April 2, 2007

Scrapheap challenge at SPA 2007

Nat Pryce and I ran scrapheap challenge again (our Postmodern programming workshop), this time at at SPA 2007.

Nat and I joined in with the three challenges - I hope Nat will write up the other two as he pretty much did them by himself while I drank tea - here's my write up of the one of them where I actually did something.

Slopography part 2

This challenge was to produce a tool that would show you whether you are making code sloppier as you work (compared to how the code was when you checked it out). This was the last challenge of the workshop and we had overrun slightly, so we had only around 30 minutes for it. As a result, we allowed a very simple interpretation of the measure of slop - a simple count of the number of occurences of the string "todo" was enough.

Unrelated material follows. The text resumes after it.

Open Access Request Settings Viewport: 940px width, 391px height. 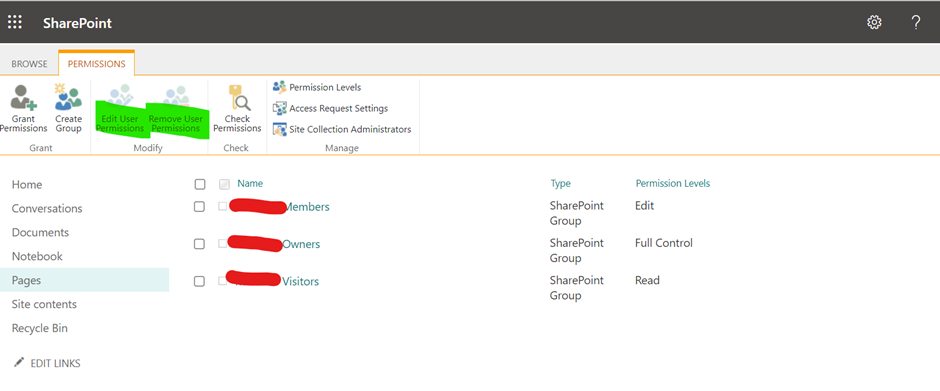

I've called this "part 2" because we did something a little bit similar at a previous scrapheap challenge - to produce a graph showing the sloppiness of code over time - e.g. by measuring the number of "todo" comments in code, by checking out code from a subversion repository one revision at a time. This was enough different so there was very little overlap - having a solution to that challenge wasn't much help for this one.

A solution (in 30 minutes)

Here's the code (in python) for it as typed in on the day - not cleaned up - it could be done more neatly and shorter:

import os, time

def slop(filename):
    f=open(filename)
    return f.read().lower().count('todo')

import sys
rootDir = sys.argv[1]

while(True):
    checkedInSlop = 0
    mySlop = 0

    for root, dirs, files in os.walk(rootDir):
        for fileName in files:
            fullFileName = os.path.join(root, fileName)
            slopcount = slop(fullFileName)
            if fileName.endswith('.svn-base'):
                checkedInSlop = checkedInSlop + slopcount
            else:
                mySlop = mySlop + slopcount

    f=open('slop.html','w')
    s = int(100 * float(mySlop) / float(checkedInSlop))
    if s <= 100:
        color = "#33ff33"
    else:
        color = "#ff3333"
    f.write("""<html>
    <HEAD>
    <META HTTP-EQUIV="Refresh" CONTENT="10">
    </HEAD><body>
    
    You are this sloppy: PERCENT%</body></html>""".replace("PERCENT",str(s)).
            replace("COLOR",color))
    f.close()

    time.sleep(10)

A couple of things about this solution

We just counted the number of occurrences of "todo" - Nat wanted to do a cleverer implementation, but we were rushing to complete the challenge, which included a big friendly display of whether the slop was increasing or not. We put completion of the whole solution, however poor the individual parts, ahead of doing any of the parts of the solution really well. We could return to the worst of the parts of the solution later if we had time, but it turned out that we only just completed this in the time.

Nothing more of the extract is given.